Zwei Jungs mit sorgfältig verwirrten Haaren fläzen auf den Klappsitzen im Fahrradbereich und schauen aus dem Fenster. Draußen ziehen Weinberge in frischem Grün vorbei, dazwischen immer wieder Bäume voller Blüten.
»Ich find das schön,« sagt der eine.
»Was –?«
»Diese … Hügel,« er macht eine Wellenbewegung mit der Hand, »keine hohen Berge.«
»In den Bergen ist es spannender.«
»Ja, spannend. Aber das hier, das ist schön. Da muß ich nur rausschauen, und es geht mir gut.«

*

Gebannt lausche ich einem Schwarm junger Frauen, die sich angeregt unterhalten, über ihre Chefin, die Mittagspausenregelung und betriebliche Weiterbildung. Ich verstehe nur die Hälfte des Gesprächs, die andere ist Türkisch. Zwei Sprachen, wie sie verschiedener kaum sein könnten, sind eine geworden, fließend, lebendig.

*

Ich schrecke auf, etwas nestelt an mir.
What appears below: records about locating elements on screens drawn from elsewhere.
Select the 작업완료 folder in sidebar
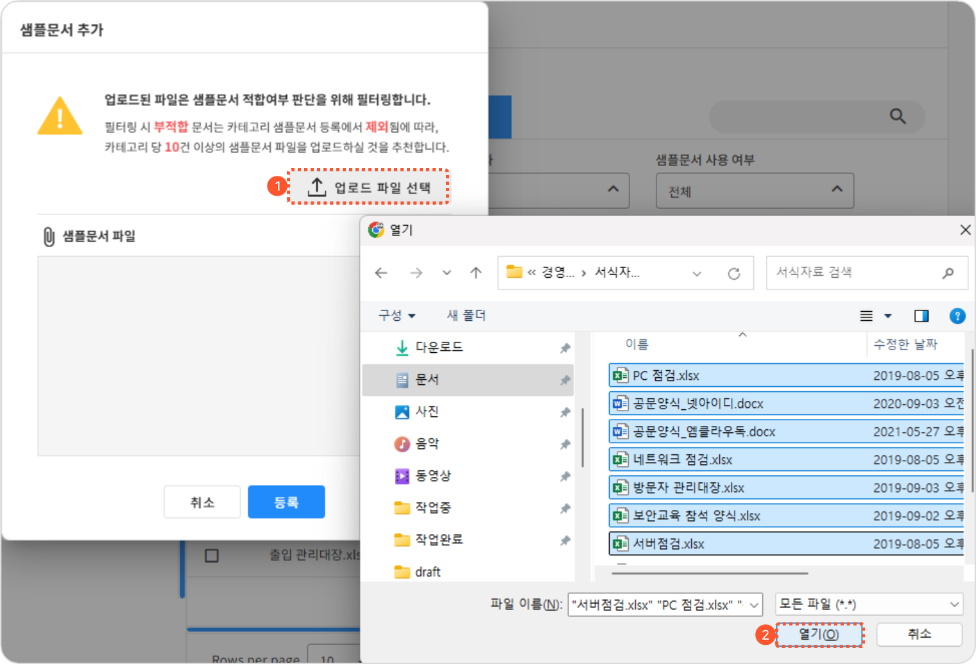The width and height of the screenshot is (976, 664). 438,540

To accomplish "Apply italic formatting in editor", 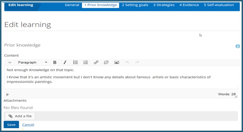I will point(65,62).
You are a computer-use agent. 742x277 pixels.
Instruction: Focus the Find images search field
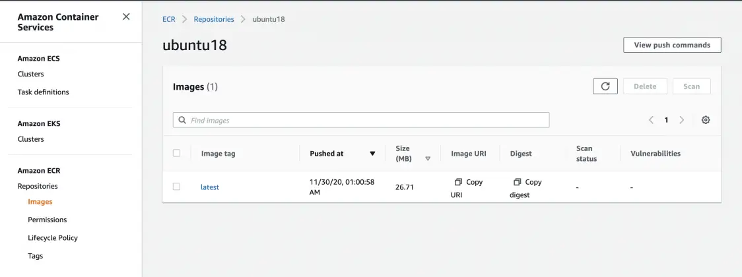[366, 121]
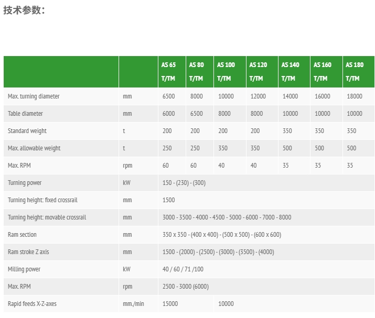Click the Turning power value 150 - (230) - (300)
The width and height of the screenshot is (375, 318).
pos(184,183)
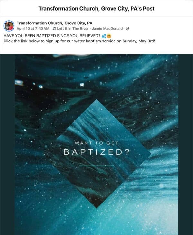Select the Sunday, May 3rd text
Viewport: 193px width, 235px height.
click(139, 41)
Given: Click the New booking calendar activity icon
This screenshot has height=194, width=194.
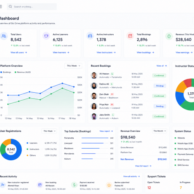Looking at the screenshot, I should point(40,185).
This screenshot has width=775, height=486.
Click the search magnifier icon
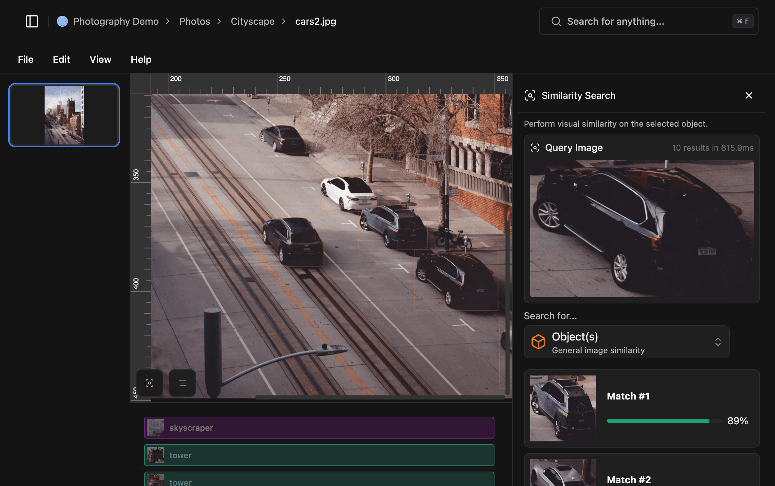pyautogui.click(x=556, y=21)
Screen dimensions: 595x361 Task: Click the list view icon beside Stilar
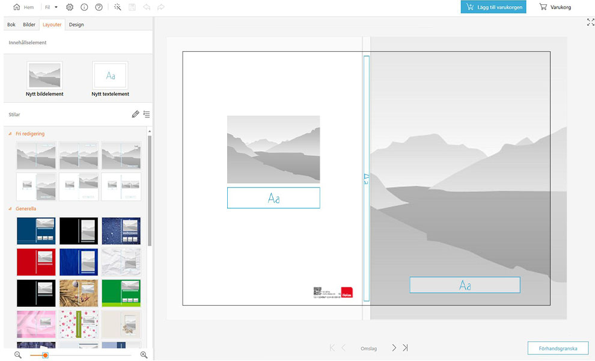click(x=147, y=114)
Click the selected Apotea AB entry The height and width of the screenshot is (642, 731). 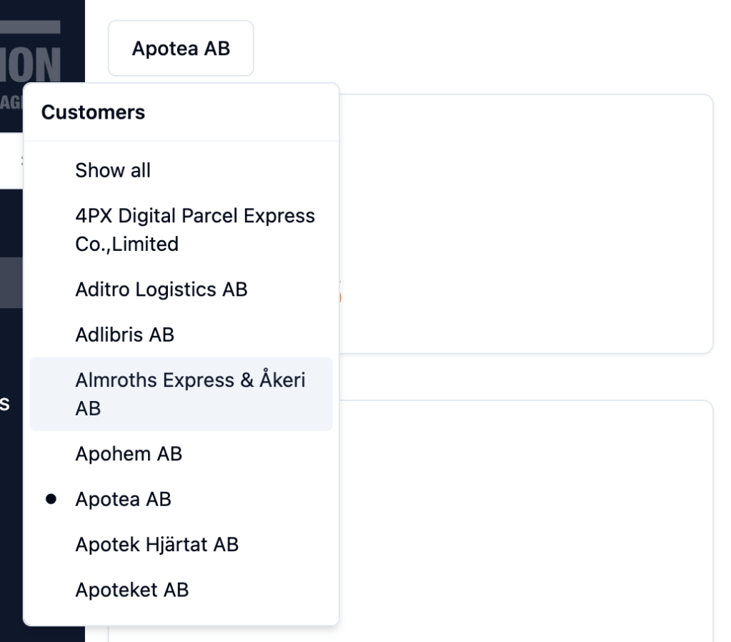[123, 499]
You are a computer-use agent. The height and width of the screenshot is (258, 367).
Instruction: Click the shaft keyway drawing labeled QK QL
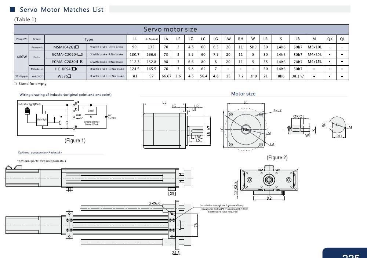(x=298, y=129)
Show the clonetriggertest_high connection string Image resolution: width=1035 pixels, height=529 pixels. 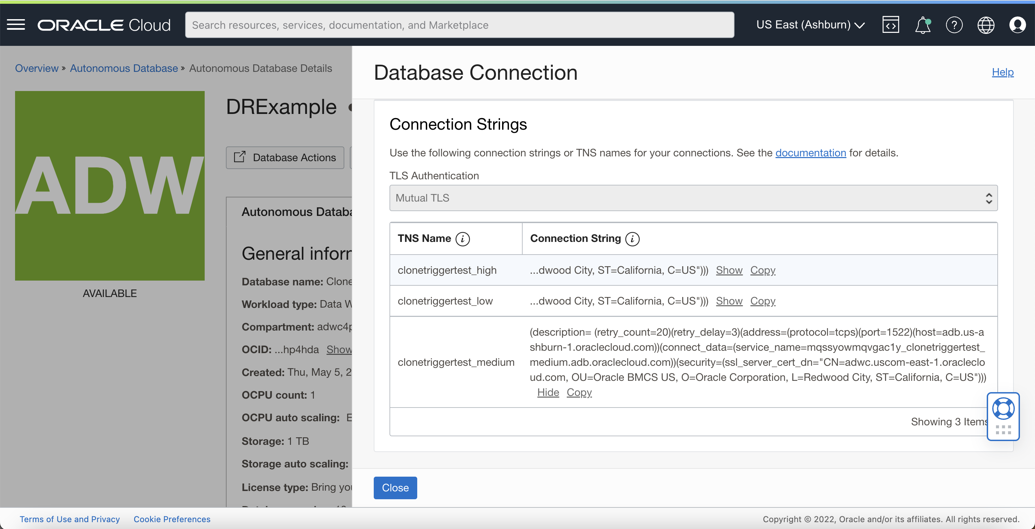(x=729, y=270)
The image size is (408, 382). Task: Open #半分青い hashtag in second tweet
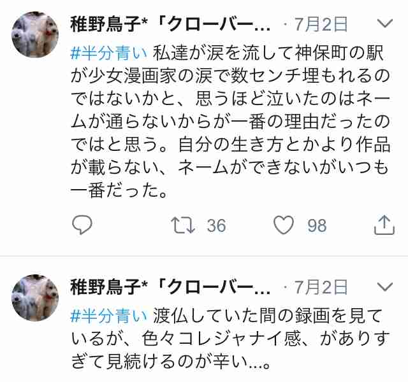point(109,316)
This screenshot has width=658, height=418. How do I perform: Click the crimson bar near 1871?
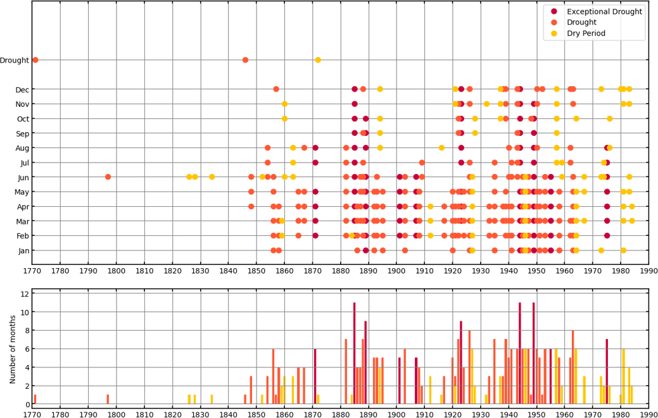(x=315, y=376)
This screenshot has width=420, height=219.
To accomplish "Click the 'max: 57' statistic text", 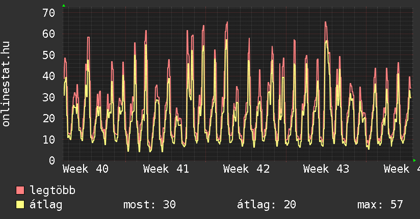I will click(380, 205).
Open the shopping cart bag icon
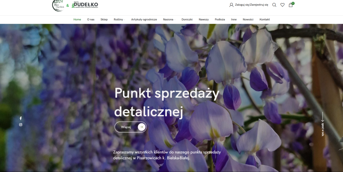343x172 pixels. tap(290, 5)
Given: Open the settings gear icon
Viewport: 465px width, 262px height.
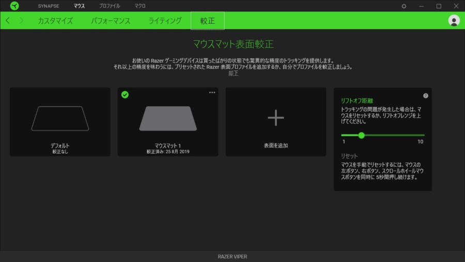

Ein kleiner Junge, er kann eben freihändig laufen, untersucht brabbelnd und lachend meine Hosentasche und zieht mit spitzen Fingern ein Taschentuch heraus. Ich sage, so ernst ich das kann: Nein! das ist meins! Nein!
Die Mutter wirft mir von schräg gegenüber einen giftigen Blick zu. »Komm,« ruft sie den Kleinen, »gehen wir mal nicht zu den Leuten, die wollen das nicht.«
Später beobachte ich, wie sie versucht, ihn in den Kinderwagen zu setzen; da beißt er sie herzhaft in die Hand.

*

»Weißt du was?«, zwei Freundinnen stecken die Köpfe zusammen über Handtasche und Mobiltelefon, »Meine kleine Cousine hat Fußballsachen gekriegt, total in Rosa und mit Glitzer –!«
»Waas! Richtig für Prinzessinnen?«
»Ja! Und das gibt’s jetzt, wo wir alt sind!«

*

In der Abenddämmerung entdecke ich, gleich neben dem Bahndamm, Störche: ein gutes halbes Dutzend in der feuchten Wiese, imposant groß, sehr schwarz, sehr weiß und sehr rot; sie staksen feierlich und spießen sich hin und wieder etwas aus dem Gras.
Alles meine Störche: die anderen Fahrgäste sind mit leuchtenden Bildschirmchen beschäftigt.

*

Modellbahnhof

Kleine Welt.

23 Kommentare
  1. 6. April 2014 17:13

    Sehr schöne Facetten! Ich liebe so etwas.

    • 6. April 2014 17:16

      Ich weiß! .)
      Ich könnte Stunden in Bummelbahnen, an Bushaltestellen oder in Wartezimmern verbringen.

    • 7. April 2014 8:19

      :)

      Ich würde mitlesen.

    • 7. April 2014 8:54

      Hihi. Wie viele Kleinstgeschichten wohl nötig wären für ein getreues Abbild der Welt? Und wenn wir zusammenlegten –?

    • 7. April 2014 14:17

      Eine reizvolle Idee, aber das Ganze würden wir doch nie erreichen – es blieben Splitter. Aber die schillern im Licht ja manchmal ganz besonders bunt und helle.

  2. 6. April 2014 17:26

    Schön, da gibt es noch den D-Zug, ist ja eigentlich quasi mit der Dampflok ausgestorben. Auf welchem Bahnhof gibt’s denn die Modelleisenbahn?

    • 6. April 2014 17:35

      Die steht im lieblichen Ludwigshafen. Man hatte mir eine häßliche Stadt versprochen, und ich habe eine häßliche Stadt gesehen.

    • 6. April 2014 19:20

      An einem der Berliner Bahnhöfe gibt es auch eine, meiner Meinung nach Friedrichstraße.

  3. 6. April 2014 17:53

    Mir gefallen diese Fragmente, die Gleichzeitigkeit und die Rolle der zuhörenden Lakritze.

    • 6. April 2014 19:10

      Danke! Zuhören ist einfach, das kann ich. .)

  4. karu02 permalink
    6. April 2014 19:33

    Wie schön, dass Du keine Stöpfel im Ohr hast und kein Flimmerbildschirmchen vor Dir. So haben wir auch was davon.

    • 6. April 2014 21:32

      Ich verbringe viel zu viel Zeit vor Bildschirmen. Ich freue mich, wenn ich auch mal anderes zu sehen bekomme. .))

  5. 6. April 2014 20:55

    ich liebe deinen lebendigen blick in die welt! wunderbar!

    • 7. April 2014 7:24

      Danke, Soso! Es heißt ja immer, gucken kost‘ ja nichts. Manchmal bin ich da nicht so sicher … .)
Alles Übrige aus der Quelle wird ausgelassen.